Grund dafür ist bestimmt meine Sozialisation:

Zwar bin ich in einem erzkatholischen Dörfchen aufgewachsen, doch die Tatsache, dass mein Vater katholisch und meine Mutter evangelisch waren, hat den damaligen Pfarrer dazu bewogen, uns Kindern die Taufe zu verweigern.

Also wurden wir evangelisch getauft (weil Taufe musste in den 1970ern sein), doch meine Eltern hatten die Nase voll von dem Verein und ich kann meine Kirchenbesuche, die darauf folgten, an einer Hand abzählen.

Trotzdem haben wir in der Familie natürlich Weihnachten gefeiert, ein Fest in erster Linie geprägt von Essen, verdammt viel Essen, Langeweile beim Warten auf das „Christkind“ und jeder Menge mehr oder weniger unterhaltsamen Fernsehsendungen auf den drei Sendern, die es damals gab.

Das Wohnzimmer schmückte eine alte Krippe, deren Figuren schon bessere Zeiten gesehen hatten.
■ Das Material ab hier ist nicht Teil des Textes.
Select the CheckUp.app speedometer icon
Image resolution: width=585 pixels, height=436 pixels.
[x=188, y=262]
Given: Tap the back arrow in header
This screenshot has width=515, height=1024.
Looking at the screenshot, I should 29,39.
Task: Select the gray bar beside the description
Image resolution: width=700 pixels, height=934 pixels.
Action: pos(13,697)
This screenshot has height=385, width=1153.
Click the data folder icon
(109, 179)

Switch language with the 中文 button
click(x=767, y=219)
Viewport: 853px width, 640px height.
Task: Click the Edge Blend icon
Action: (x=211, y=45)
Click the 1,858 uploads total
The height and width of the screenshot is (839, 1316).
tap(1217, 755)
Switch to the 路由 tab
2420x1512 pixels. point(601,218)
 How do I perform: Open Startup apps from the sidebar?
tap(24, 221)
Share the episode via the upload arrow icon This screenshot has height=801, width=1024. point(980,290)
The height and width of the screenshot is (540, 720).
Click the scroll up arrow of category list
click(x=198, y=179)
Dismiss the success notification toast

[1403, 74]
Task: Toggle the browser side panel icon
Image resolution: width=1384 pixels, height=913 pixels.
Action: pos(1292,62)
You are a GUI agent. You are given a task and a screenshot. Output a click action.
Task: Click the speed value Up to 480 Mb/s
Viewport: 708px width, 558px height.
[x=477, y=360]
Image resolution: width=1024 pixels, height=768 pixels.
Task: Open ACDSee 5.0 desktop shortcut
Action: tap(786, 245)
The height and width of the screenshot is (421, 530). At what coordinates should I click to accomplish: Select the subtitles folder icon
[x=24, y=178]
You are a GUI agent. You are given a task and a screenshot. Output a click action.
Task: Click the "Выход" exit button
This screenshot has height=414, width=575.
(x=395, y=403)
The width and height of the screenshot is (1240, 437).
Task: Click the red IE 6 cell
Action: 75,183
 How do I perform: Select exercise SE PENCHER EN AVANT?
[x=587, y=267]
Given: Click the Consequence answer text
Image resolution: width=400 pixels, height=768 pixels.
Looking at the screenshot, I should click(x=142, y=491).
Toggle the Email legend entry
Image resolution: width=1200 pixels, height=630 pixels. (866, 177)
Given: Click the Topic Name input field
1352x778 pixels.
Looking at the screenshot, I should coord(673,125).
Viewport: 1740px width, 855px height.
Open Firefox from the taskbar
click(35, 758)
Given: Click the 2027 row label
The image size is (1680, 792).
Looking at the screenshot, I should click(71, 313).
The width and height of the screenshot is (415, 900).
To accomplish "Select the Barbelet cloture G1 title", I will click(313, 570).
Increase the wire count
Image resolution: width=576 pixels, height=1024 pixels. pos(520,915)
Jedes Jahr musste dem jeweiligen Familienhund wahlweise ein Schaf oder einen der drei Könige aus dem Maul gefischt werden, erst Ernie, später Tiger, dann Charlie und – da war ich schon ausgezogen – Olina.

So fehlten einigen der Figuren Extremitäten, den Esel hätte man im richtigen Leben erlöst, und das Jesuskind hatte eine schwere Bißverletzung davongetragen. Ich kann mich nicht mehr genau an das Jahr erinnern, aber irgendwann war die Krippe verschwunden und den Gang alles vergänglichen gegangen.

Nicht verschwunden dagegen war der Weihnachtsbaum aus Plastik, den mein Vater irgendwann mit der Begründung besorgt hatte, dass sich die Anschaffungskosten schon nach wenigen Jahren amortisiert hätten. Stimmt, denn den Baum gibt’s auch heute noch und nur an wenigen Feiertagen wurde er im Abstellraum gelassen, weil es einen echten gab.

Am Niederrhein aufzuwachsen bedeutet, in größtmöglicher Entfernung zu einer weißen Weihnacht aufzuwachsen, wie man sie aus dem Fernsehen kennt. Meistens war der 24.12. grau und nass. Außer natürlich in dem Jahr, als ich ein BMX-Rad geschenkt bekam. An jenem Heilig Abend war dermaßen viel Schnee gefallen, dass an eine Probefahrt nicht zu denken war.

Im Laufe des Lebens verliert Weihnachten dann den Zauber, den es für Kinder hat und artet in Stress aus.

Irgendwann weichen die großen, bunten Pakete einem schnöden Umschlag mit einem Gut- und später einem Geldschein. Und irgendwann beschließen wir, dass wir uns in der Familie keine Geschenke mehr machen. So auch bei uns.

Also keine für die Menschen. Für die Hunde macht meine Familie gerne eine Ausnahme.

Und so bekommen meine Hunde jedes Jahr zum obligatorischen Weihnachtsbesuch am Niederrhein selbstverständlich ein Geschenk – nämlich einen Karton Bonzo-Leckerchen, Schmackos, Kaustreifen und allem, was das Zoofachgeschäft sonst noch so her gibt.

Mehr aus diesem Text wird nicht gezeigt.